I have the Canon 420 EX Speedlite. It has stopped flashing. All the lights on the flash work as normal. The light that the flash is ready comes on. The test light comes on. If I press it, it doesnt flash. It doesnt flash on the camera, but I know it isnt the camera because other flashes work. This means it could be the connections on the flash unit, but I dont think so cause the test button would still triggar the flash. My thoughts are the bulb is shot. Can I buy a new bulb or would I have to send it in to Canon? Costs? Thanks for the help.

Doug


----------



## KmH (Jul 9, 2011)

Yes, you can change the flash tube in a speedlight.

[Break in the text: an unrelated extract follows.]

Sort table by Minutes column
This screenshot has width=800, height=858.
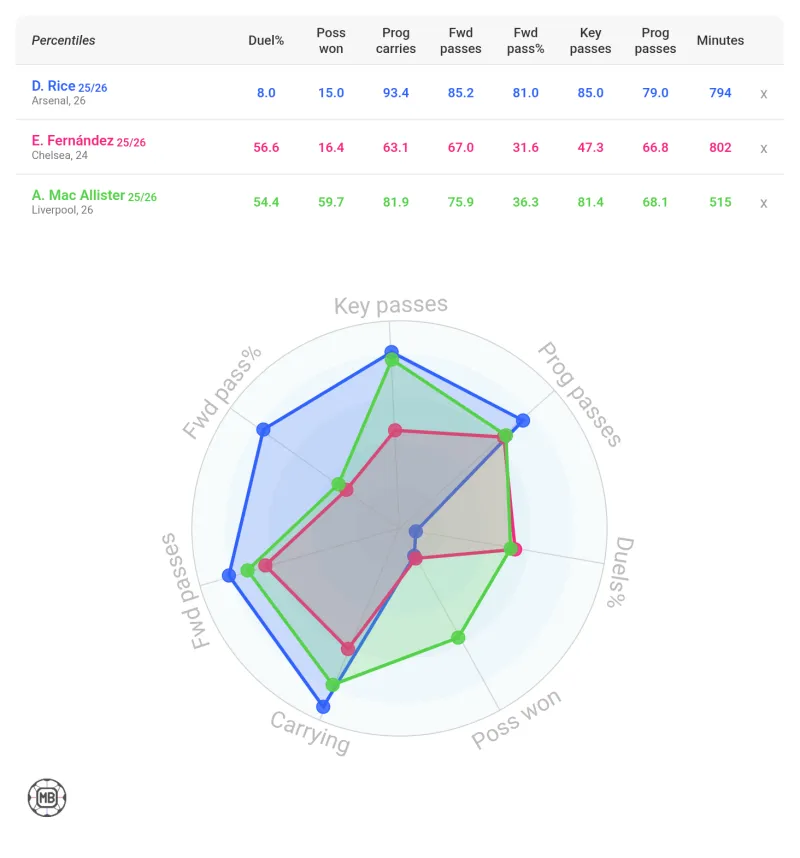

IIRC, a new flash tube for a Nikon SB-800 cost me about $12.00 about 5 years ago.

_*CAUTION*_: The flash tube is connected to a rather larger capacitor (a type of battery) that could deliver a big enough electrical shock to kill you if it is not properly discharged before you try and replace the flash tube.


----------



## Mike_E (Jul 9, 2011)

A couple of alligator clips and some wire and use the new flash tube to short out the flash.  use insulated wire and don't touch bare metal, use pliers if you have to


----------



## table1349 (Jul 9, 2011)

Mike_E said:


> A couple of alligator clips and some wire and use the new flash tube to short out the flash.  use insulated wire and don't touch bare metal, use pliers if you have to



That's just Lloyd said...................................right before he shocked himself into the hereafter. :lmao:


----------



## penfolderoldo (Jul 9, 2011)

KmH said:


> Yes, you can change the flash tube in a speedlight. IIRC, a new flash tube for a Nikon SB-800 cost me about $12.00 about 5 years ago.
> 
> _*CAUTION*_: The flash tube is connected to a rather larger capacitor (a type of battery) that could deliver a big enough electrical shock to kill you if it is not properly discharged before you try and replace the flash tube.



If you're electronically minded yes i'm sure you can, but chances of it going badly wrong (ie no working flash and being however many $$ out of pocket) are fairly high I reckon. I had my 430ex fixed by Canon 2 years ago and it cost me £52 (about $83). Checking on ebay you can pick up plenty of used 420ex's for around $100.


----------